Each line below should be restated exactly, with nothing dropped.

[SUPPLIED RECORDS]
• • • • •

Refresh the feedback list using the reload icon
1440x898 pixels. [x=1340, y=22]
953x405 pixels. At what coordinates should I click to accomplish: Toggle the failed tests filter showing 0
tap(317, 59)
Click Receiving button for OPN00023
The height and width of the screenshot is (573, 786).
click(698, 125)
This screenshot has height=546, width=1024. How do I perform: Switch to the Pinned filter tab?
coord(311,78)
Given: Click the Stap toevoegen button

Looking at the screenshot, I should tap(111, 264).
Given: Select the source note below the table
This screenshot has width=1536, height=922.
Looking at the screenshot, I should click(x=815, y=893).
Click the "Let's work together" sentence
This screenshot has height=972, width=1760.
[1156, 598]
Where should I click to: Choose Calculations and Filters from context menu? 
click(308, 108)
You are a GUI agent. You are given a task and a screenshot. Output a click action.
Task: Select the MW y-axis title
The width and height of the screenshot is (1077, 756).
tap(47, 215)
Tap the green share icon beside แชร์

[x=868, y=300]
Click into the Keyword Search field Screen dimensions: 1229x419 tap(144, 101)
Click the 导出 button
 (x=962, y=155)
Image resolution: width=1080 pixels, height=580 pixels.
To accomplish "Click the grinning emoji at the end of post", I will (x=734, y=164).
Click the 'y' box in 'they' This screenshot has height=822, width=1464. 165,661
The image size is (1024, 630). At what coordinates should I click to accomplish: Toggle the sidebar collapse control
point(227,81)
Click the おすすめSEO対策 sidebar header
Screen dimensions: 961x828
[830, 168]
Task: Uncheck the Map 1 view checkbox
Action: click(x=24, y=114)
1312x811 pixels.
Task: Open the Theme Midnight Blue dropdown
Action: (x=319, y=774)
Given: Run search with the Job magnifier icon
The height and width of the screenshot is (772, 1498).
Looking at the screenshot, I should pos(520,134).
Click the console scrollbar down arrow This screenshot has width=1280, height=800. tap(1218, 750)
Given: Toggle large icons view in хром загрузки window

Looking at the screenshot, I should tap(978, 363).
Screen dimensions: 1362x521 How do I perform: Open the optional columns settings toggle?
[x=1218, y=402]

• • • • •

[SOLUTION]
Refresh the feedback list using the reload icon
1440x898 pixels. [x=1340, y=22]
953x405 pixels. At what coordinates should I click to accomplish: Toggle the failed tests filter showing 0
tap(317, 59)
Click Receiving button for OPN00023
The height and width of the screenshot is (573, 786).
click(698, 125)
This screenshot has height=546, width=1024. How do I perform: Switch to the Pinned filter tab?
coord(311,78)
Given: Click the Stap toevoegen button

Looking at the screenshot, I should tap(111, 264).
Given: Select the source note below the table
This screenshot has width=1536, height=922.
Looking at the screenshot, I should click(x=815, y=893).
Click the "Let's work together" sentence
This screenshot has height=972, width=1760.
[1156, 598]
Where should I click to: Choose Calculations and Filters from context menu? 
click(308, 108)
You are a GUI agent. You are given a task and a screenshot. Output a click action.
Task: Select the MW y-axis title
The width and height of the screenshot is (1077, 756).
tap(47, 215)
Tap the green share icon beside แชร์

[x=868, y=300]
Click into the Keyword Search field Screen dimensions: 1229x419 tap(144, 101)
Click the 导出 button
 (x=962, y=155)
Image resolution: width=1080 pixels, height=580 pixels.
To accomplish "Click the grinning emoji at the end of post", I will (x=734, y=164).
Click the 'y' box in 'they' This screenshot has height=822, width=1464. 165,661
The image size is (1024, 630). At what coordinates should I click to accomplish: Toggle the sidebar collapse control
point(227,81)
Click the おすすめSEO対策 sidebar header
Screen dimensions: 961x828
[830, 168]
Task: Uncheck the Map 1 view checkbox
Action: click(x=24, y=114)
1312x811 pixels.
Task: Open the Theme Midnight Blue dropdown
Action: (x=319, y=774)
Given: Run search with the Job magnifier icon
The height and width of the screenshot is (772, 1498).
Looking at the screenshot, I should pos(520,134).
Click the console scrollbar down arrow This screenshot has width=1280, height=800. tap(1218, 750)
Given: Toggle large icons view in хром загрузки window

Looking at the screenshot, I should tap(978, 363).
Screen dimensions: 1362x521 How do I perform: Open the optional columns settings toggle?
[x=1218, y=402]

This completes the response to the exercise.